At one point last week the share price was so low the company was worth just A$74 million - down from A$580 million in November last year.
During 2015 it outlaid more than A$80 million in cash and shares to acquire online surf magazine Stab, user generated surfing network Magic Seaweed and video maker Garage Entertainment.
The idea was the content created by the three would bring surfers to the website thereby increasing sales. The charismatic Cameron even had plans to charge for content.
A mysterious content deal was one of the reasons for the company's most recent profit downgrade. Last year SurfStitch granted a perpetual licence to an unnamed third party to use the Garage Entertainment and Magic Seaweed content, followed by an amendment in March which added in services including access to software and hosting the SurfStitch online store.
For companies, it's a lesson in sticking with what you know. How did SurfStitch think it could turn a buck by selling content when so many media companies are struggling to do so, even with all their experience and resources?

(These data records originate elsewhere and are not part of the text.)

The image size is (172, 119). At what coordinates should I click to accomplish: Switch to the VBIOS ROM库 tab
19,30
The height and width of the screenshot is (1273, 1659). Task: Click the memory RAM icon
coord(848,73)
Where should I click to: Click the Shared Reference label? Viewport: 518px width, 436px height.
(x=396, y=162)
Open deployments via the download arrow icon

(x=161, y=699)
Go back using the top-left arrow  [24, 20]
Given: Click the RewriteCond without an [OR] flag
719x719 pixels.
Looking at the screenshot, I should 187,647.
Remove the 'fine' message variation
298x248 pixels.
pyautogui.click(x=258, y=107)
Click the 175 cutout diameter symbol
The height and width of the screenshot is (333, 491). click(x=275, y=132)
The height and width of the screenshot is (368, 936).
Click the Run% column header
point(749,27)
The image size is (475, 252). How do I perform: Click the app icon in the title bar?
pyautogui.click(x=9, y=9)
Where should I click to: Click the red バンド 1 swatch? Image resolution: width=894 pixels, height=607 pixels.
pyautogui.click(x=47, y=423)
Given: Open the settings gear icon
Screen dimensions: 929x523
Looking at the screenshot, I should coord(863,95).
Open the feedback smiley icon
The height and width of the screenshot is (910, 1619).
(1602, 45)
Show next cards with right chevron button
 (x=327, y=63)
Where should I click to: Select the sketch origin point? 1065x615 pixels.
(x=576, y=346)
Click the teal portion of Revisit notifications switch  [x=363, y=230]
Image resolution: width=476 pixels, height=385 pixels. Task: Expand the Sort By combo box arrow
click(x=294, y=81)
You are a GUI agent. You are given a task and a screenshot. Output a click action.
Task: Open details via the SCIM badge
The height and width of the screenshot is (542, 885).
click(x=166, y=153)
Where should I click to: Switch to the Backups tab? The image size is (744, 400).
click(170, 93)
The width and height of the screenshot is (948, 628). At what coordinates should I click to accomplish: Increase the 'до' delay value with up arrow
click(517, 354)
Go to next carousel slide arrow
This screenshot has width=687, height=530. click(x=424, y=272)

It's a point made by incoming CEO Mike Sonand last week, who said the company's previous managers focused too much on growing revenue and not enough on profits and keeping costs under control.
"The focus has to be on profitable retail management - basic Retail 101," said Sonand as part of a blunt critique of the previous managers.
Changing fortunes
Every three months, the Australian Stock Exchange reconsiders the composition of its benchmark share indices, including the S&P/ASX-100 and S&P/ASX-200 indexes.
Companies which have shrunk get demoted from the index and those which have grown are added. The changes often tell a story about the economy and markets. This is certainly true of the latest index changes, due to take effect in a week or two.
Vitamin and supplement supplier Blackmores has been promoted to the benchmark S&P/ASX-100 index and milk company A2 was added to the S&P/ASX-200 index. Both of these companies are doing well from increasing demand for Australian food in China.
They are replacing companies like Spotless Group and Liquefied Natural Gas Ltd. Spotless Group is a caterer and cleaner floated by private equity investors a couple of years ago. Like so many private equity floats, shares in the company started falling after those who floated and managed the company sold out, leaving other investors holding the losses.
Liquefied Natural Gas is an aspiring gas exporter. Its shares have bounced around wildly on takeover rumours. But the trend is downward; the company's share price fell from about A$5 a year ago to less thanA$1 as resources and energy prices have fallen.
The market capitalisation one-time market favourite slashed from nearly A$2 billion a year ago to less than A$300 million before the takeover rumours kicked off - hence its removal.
The main share market indexes are important because many fund managers have mandates which specify that they can only invest in stocks in a particular index or have investment strategies which mirror the index composition.